:: Task ::
Omitting all pictures, copy word for word the lines from the line containing "Click the Load Accounts from File heading" through the final line of the entries.
★ ★ ★
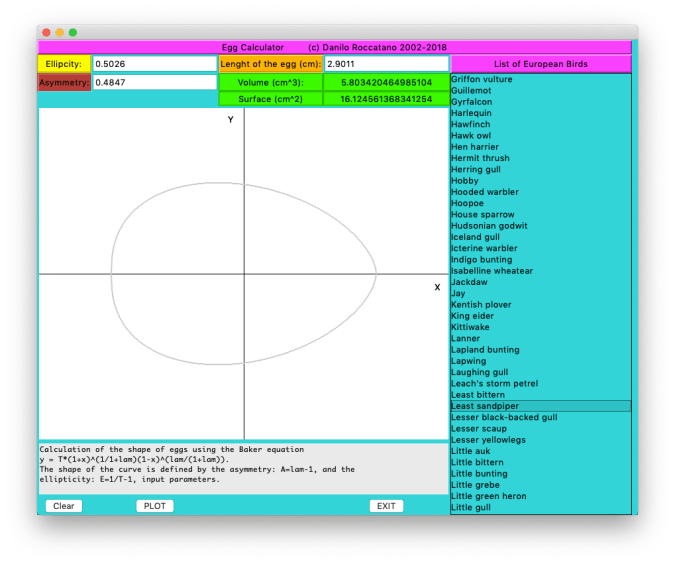Pick Little grebe from the list
Viewport: 675px width, 564px height.
click(x=474, y=485)
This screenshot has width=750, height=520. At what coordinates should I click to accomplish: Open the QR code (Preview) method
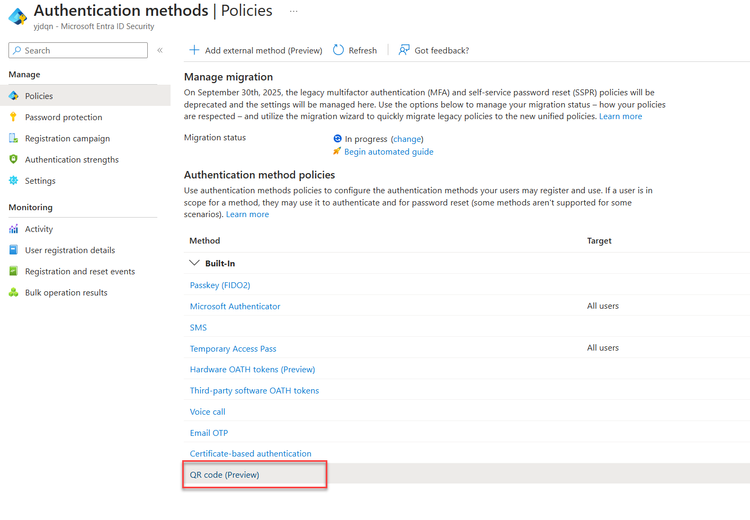click(x=225, y=475)
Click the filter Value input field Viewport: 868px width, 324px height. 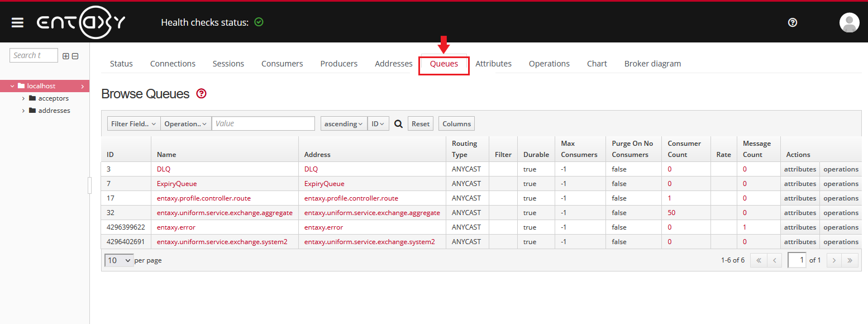coord(263,124)
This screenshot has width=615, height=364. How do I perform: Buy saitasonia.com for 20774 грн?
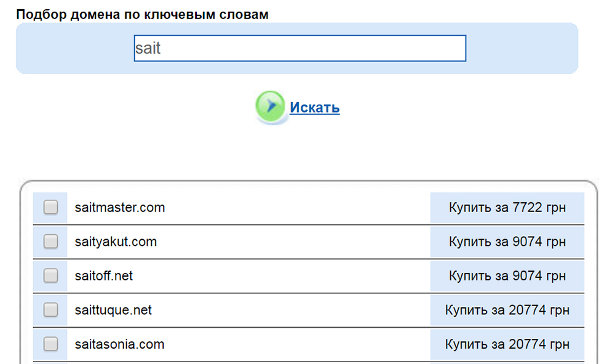click(507, 344)
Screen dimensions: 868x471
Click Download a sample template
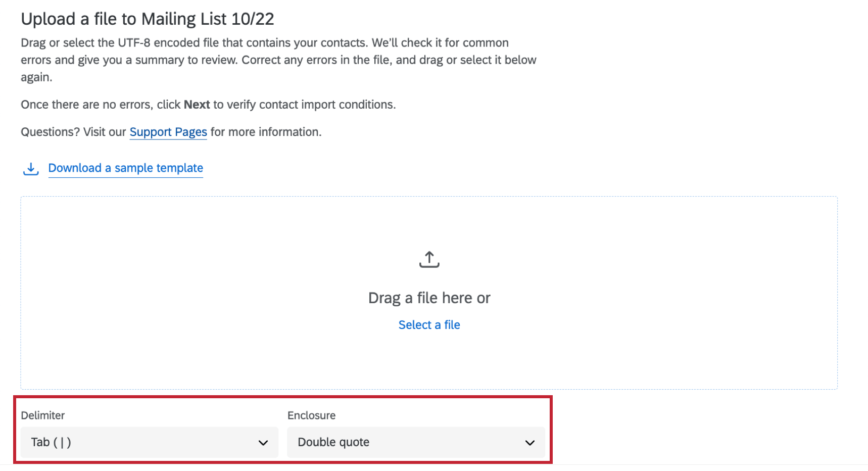coord(125,168)
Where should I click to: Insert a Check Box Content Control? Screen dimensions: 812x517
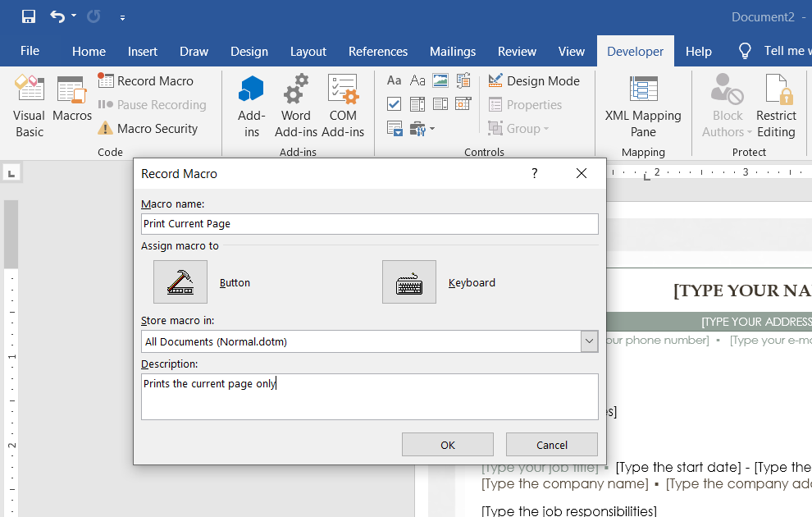(x=395, y=104)
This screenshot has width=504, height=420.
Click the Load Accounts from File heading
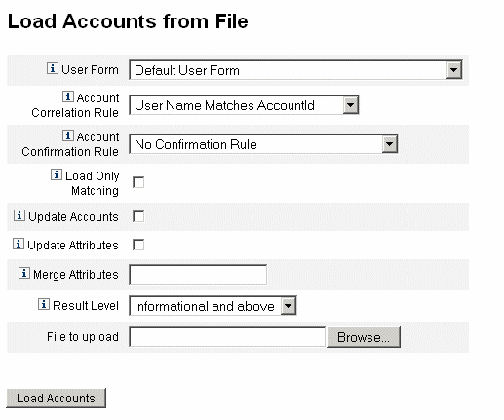coord(128,21)
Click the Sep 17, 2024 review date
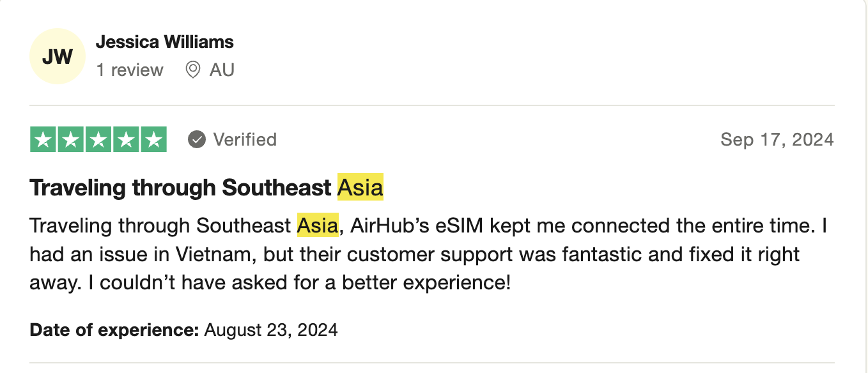This screenshot has height=373, width=868. (x=777, y=139)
★ ★ ★
:: Result for this task ::
Click the Load Accounts from File heading
coord(128,21)
Click the Sep 17, 2024 review date
This screenshot has height=373, width=868. (x=777, y=139)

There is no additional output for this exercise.